How can I disable the central locking so I can open and close the doors via the key lock. I need to be able to do this to give me some more time to fix the central locking problem whilst still be able to drive the car and get it MOT'd.

Also, how can I disable the immobiliser so the engine will run, for the same reason.

Please PM me, thanks.

These problems seem to stem from when the car gets wet. I am trying to cure some water leaks and not having great success.

The car at the moment will lock via the rf fob, giving 2 distinct clunks and the flashers flash.  On a open command, nothing happens. However if I open the p[assengers door and give the lock command, all doors will unlock.

The battery is to be refitted this afternoon after being charged ( it went flat a couple of days ago for no apparent reason, but I have been finding the car doors open some mornings, maybe opening and closing all by its self all night ? ) so we will she if she will start.
door looms in the rubber gaiters are at fault.... while battery is off, pull open the gaiters to look for broken wires. don't just solder them together either--instead add about 2 inches of wire as the repair and put 1 loop in it to allow for movement and it wont snap again. I also have a ford galaxy and that has about 18 wires that pass through door and tailgate gaiters....ive repaired about 6 over a 14 year ownership so I can say the loop added does work.
sorry to add a tangent, but, would a door loom be the issue for intermittent interior lights when pushing open the driver's door.
or is it a lock issue?
all other doors work the lights perfectly.
(16-02-2018, 11:26 AM)Magenta Sunset Wrote: [ -> ]sorry to add a tangent, but, would a door loom be the issue for intermittent interior lights when pushing open the driver's door.
or is it a lock issue?
all other doors work the lights perfectly.

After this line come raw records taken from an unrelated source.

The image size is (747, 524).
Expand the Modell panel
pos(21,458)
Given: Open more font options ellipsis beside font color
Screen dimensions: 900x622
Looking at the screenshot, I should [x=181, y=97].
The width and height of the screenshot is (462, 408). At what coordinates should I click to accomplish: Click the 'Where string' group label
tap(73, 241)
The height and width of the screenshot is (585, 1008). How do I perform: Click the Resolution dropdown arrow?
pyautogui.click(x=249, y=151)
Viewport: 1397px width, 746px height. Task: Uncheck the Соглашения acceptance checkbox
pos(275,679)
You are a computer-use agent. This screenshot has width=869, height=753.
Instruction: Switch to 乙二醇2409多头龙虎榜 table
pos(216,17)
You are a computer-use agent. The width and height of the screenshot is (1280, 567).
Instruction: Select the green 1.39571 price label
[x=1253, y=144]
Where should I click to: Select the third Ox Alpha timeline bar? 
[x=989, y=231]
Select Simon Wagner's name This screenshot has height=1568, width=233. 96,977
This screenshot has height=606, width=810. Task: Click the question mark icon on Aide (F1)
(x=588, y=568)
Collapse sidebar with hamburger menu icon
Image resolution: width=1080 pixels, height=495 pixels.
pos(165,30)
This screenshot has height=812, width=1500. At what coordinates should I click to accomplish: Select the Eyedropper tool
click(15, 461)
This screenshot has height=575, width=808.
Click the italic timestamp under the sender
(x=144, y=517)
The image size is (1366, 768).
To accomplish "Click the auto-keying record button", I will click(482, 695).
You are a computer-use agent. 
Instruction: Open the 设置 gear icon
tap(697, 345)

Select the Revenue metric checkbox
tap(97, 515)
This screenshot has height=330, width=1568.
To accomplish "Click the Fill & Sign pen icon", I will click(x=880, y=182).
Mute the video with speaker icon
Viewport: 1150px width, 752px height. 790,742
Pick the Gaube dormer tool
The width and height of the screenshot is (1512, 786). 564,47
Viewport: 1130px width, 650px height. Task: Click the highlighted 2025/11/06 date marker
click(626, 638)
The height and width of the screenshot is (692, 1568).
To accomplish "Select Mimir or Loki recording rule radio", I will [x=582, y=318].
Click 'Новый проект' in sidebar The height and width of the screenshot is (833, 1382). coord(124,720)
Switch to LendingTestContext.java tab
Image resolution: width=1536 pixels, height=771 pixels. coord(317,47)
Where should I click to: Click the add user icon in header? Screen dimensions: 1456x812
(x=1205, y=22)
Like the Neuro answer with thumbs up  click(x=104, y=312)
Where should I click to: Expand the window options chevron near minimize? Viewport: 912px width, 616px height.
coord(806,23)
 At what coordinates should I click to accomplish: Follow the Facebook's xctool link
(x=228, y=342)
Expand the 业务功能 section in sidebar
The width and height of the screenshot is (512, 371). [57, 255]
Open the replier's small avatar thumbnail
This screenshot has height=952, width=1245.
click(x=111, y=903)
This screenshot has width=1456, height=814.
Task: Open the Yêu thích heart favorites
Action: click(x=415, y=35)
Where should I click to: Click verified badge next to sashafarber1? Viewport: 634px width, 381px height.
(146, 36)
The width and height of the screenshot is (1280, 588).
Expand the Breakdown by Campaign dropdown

There's a switch in the door pillar for the interior light. It'll be that. Either peel back the rubber n give it a good dose of wd40 or replace. Cheap on ebay. If you opt to replace be VERY careful not to lose the wire inside the door pillar.
Ok, can these plugs be drawn thru the door pillar hole so they are inside the car, giving more room for inspection/repair ??

Is there an electronics box low down on the drivers side, either the door hinge pillar or the drivers door lock mech pillar please ?

Drying out at the moment, rear leak may be thru fuel filler flap, mot absolutely sure yet, some more masking and hosing to be done, but have found out the door upper weather strip seal fits over some hooks that are part of the roof ??

Will report back on those.
(16-02-2018, 12:51 PM)Mighty306 Wrote: [ -> ]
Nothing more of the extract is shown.